Was the fix released just an hour ago? I got hit by this bug on my server systems, which oddly enough weren't affected until the kernel update came through last night, and I rebooted. I don't think it's the kernels (didn't matter which kernel I chose the one time I tried a different kernel), but a package between the that and the previous reboot. Both my servers hit this bug, hard.
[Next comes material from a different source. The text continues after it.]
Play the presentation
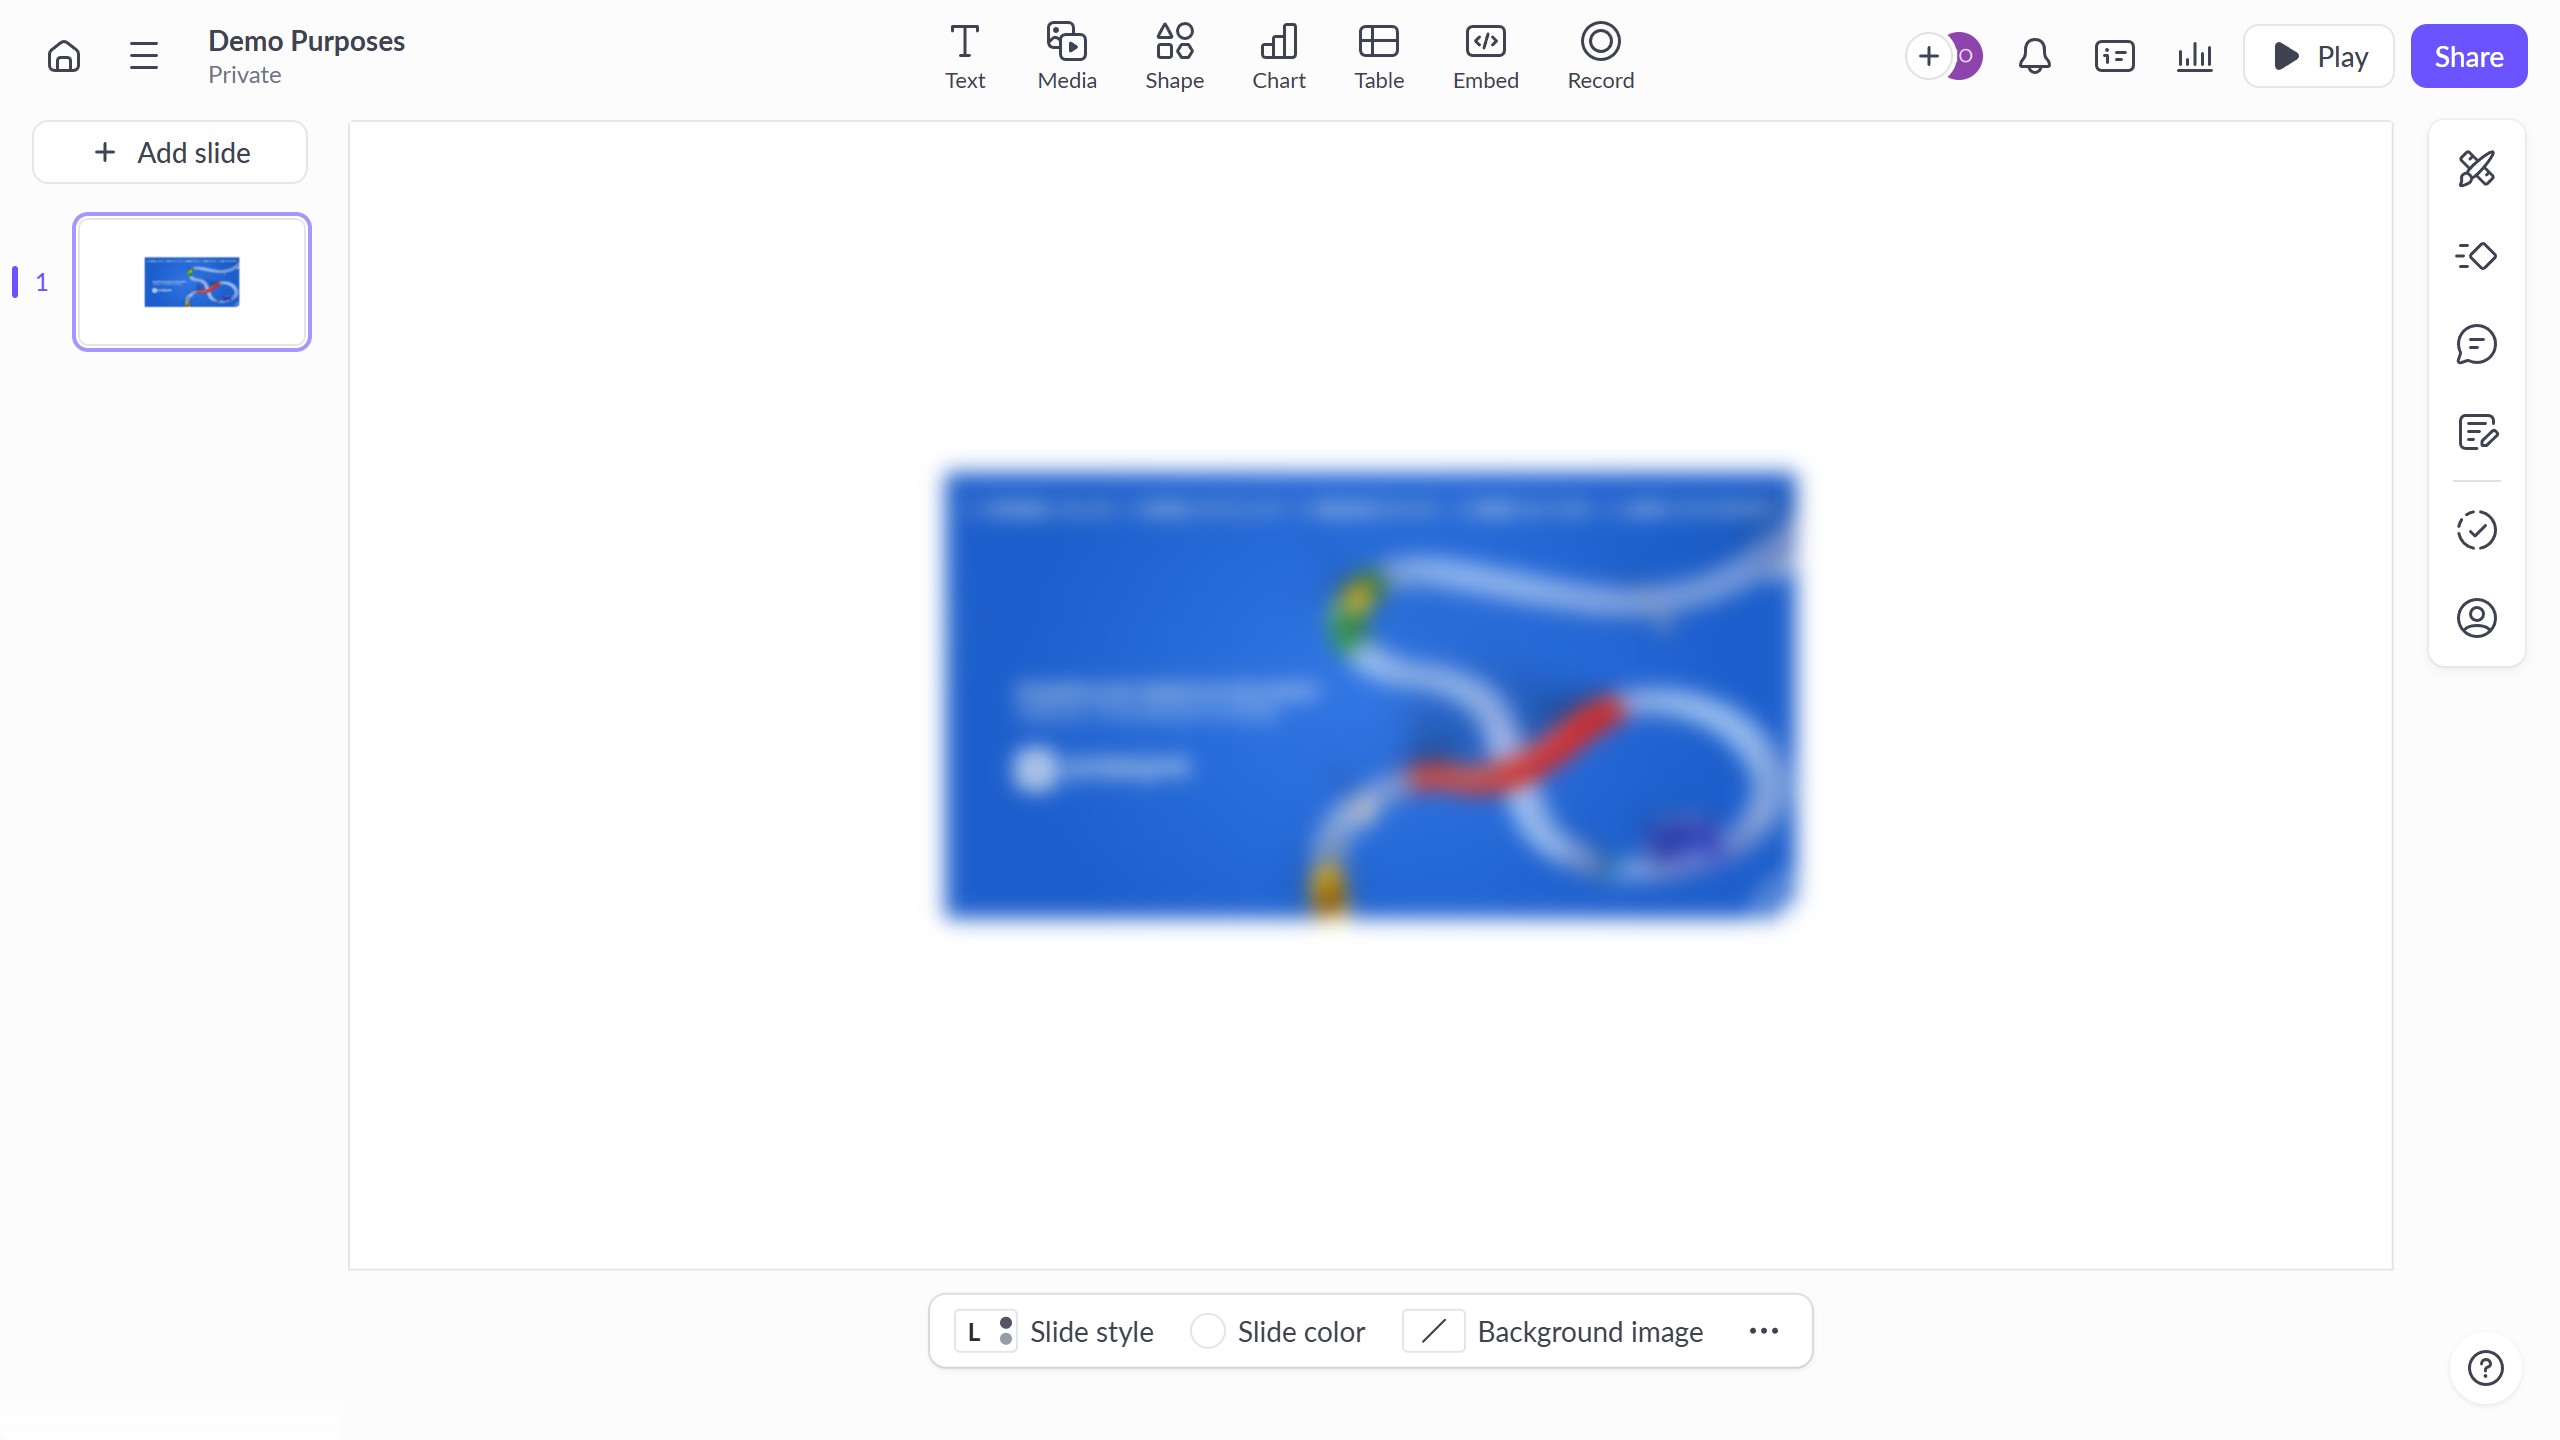 pos(2318,56)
Additionally, /var being mounted has nothing to do with hitting the bug:

$mount
/dev/sda1 on / type ext3 (rw,noatime,nodiratime,acl,user_xattr,errors=remount-ro)
proc on /proc type proc (rw)
none on /sys type sysfs (rw,noexec,nosuid,nodev)
none on /sys/fs/fuse/connections type fusectl (rw)
none on /sys/kernel/debug type debugfs (rw)
none on /sys/kernel/security type securityfs (rw)
udev on /dev type tmpfs (rw,mode=0755)
none on /dev/pts type devpts (rw,noexec,nosuid,gid=5,mode=0620)
none on /dev/shm type tmpfs (rw,nosuid,nodev)
tmpfs on /tmp type tmpfs (rw,noexec,nosuid,nodev,relatime,mode=1777)
tmpfs on /var/run type tmpfs (rw,noexec,nosuid,nodev,relatime,mode=1777)
none on /var/lock type tmpfs (rw,noexec,nosuid,nodev)
none on /lib/init/rw type tmpfs (rw,nosuid,mode=0755)
/dev/sda5 on /home type ext4 (rw,noexec,nosuid,nodev,noatime,nodiratime,acl,user_xattr)
/dev/sda6 on /usr/local/web type ext4 (rw,noexec,nosuid,nodev,noatime,nodiratime,acl,user_xattr)
binfmt_misc on /proc/sys/fs/binfmt_misc type binfmt_misc (rw,noexec,nosuid,nodev)
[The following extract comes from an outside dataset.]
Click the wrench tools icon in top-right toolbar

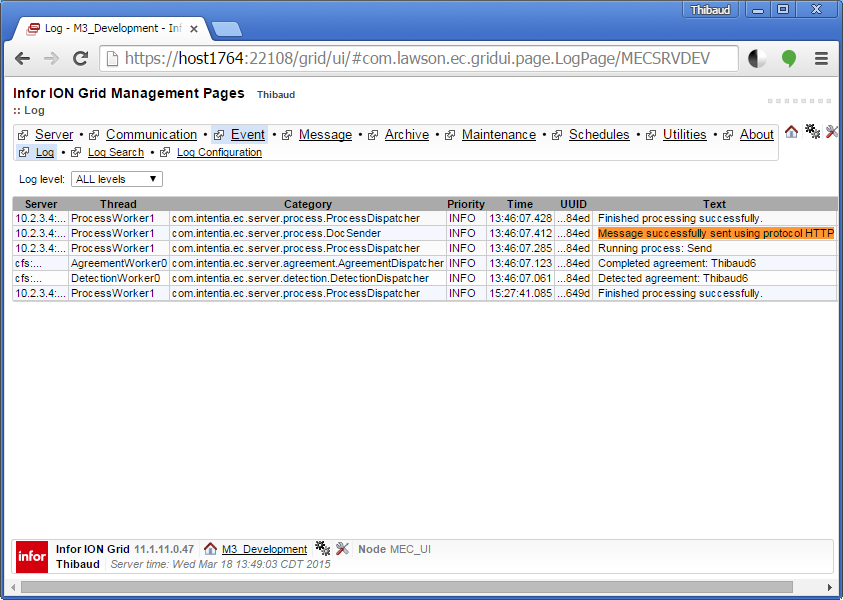click(832, 132)
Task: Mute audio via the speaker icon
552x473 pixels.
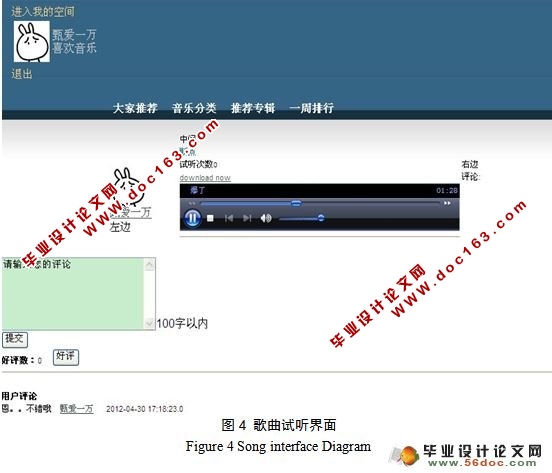Action: [x=266, y=219]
Revision history for this message
GiuseppeVerde (launchpad-digitasaru) wrote :

(I used to have /var/tmp mounted tmpfs like /tmp and /var/run and things)

Revision history for this message
GiuseppeVerde (launchpad-digitasaru) wrote :

If log writes are an issue for you, you may want to send them elsewhere instead of killing them on reboot. (see the syslog-ng manpage, for instance, on how to do this; you can do it securely)
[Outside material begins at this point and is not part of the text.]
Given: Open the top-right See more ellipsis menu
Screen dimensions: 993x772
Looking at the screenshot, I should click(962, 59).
Revision history for this message
GiuseppeVerde (launchpad-digitasaru) wrote :

The bug that was originally reported has been fixed.

Mounting /var on tmpfs is not a supported configuration for Ubuntu; /var/lib must be persistent.

Umm, please, please *please* read my fstab. It's like nobody's looking at it at all. I have /var mounted from the SSD (reiserfs); it's persistent. apt's cache is tmpfs, /tmp is tmpfs, /var/run is tmpfs (on the server system, not my eee), and /var/tmp is tmpfs.

Revision history for this message
GiuseppeVerde (launchpad-digitasaru) wrote :

(The first two lines of the previous should've been quoted; they're not my words, but pasted from above)

Revision history for this message
GiuseppeVerde (launchpad-digitasaru) wrote :

OK, my server was last rebooted on Oct 30:
reboot system boot 2.6.31-14-generi Fri Oct 30 12:50 - 13:30 (10+01:40)

My local mirror is updated at 4am and 4pm. I'm attaching the relevant /var/log/apt/term.log files.

Revision history for this message
GiuseppeVerde (launchpad-digitasaru) wrote :
Revision history for this message
GiuseppeVerde (launchpad-digitasaru) wrote :

Attaching a list of packages that were installed in the range of Oct. 30 - Today (inclusive). Generated by
$ grep -i 'setting up' term.log | awk '{print $3 $4;}' > packages.list.txt

Revision history for this message
IgnorantGuru (ignorantguru) wrote :

> If log writes are an issue for you, you may want to send them elsewhere instead of killing them on reboot. (see the syslog-ng manpage, for instance, on how to do this; you can do it securely)

Thanks for that suggestion - I'll take a look. Generally I don't need persistent logs, and if there's a problem I can always temporarily make them persistent.

I have also submitted a new bug here which narrows the bug report to subdirs of /var, instead of /var itself (I did this because none of the other bug reports seem to cover this explicitly with tmpfs, and this bug has been marked "fix released" despite the whole problem not being addressed.)
https://bugs.launchpad.net/ubuntu/+source/mountall/+bug/479429

Revision history for this message
Goran Zec (zecg) wrote :

I am seeing the error "general error mounting filesystems" at boot, but a second or two later it mounts everything anyway and all is well. It's an SSD (Eee 901), I have an ext4 root (4GB) and ext3 home (8GB) partition, no swap.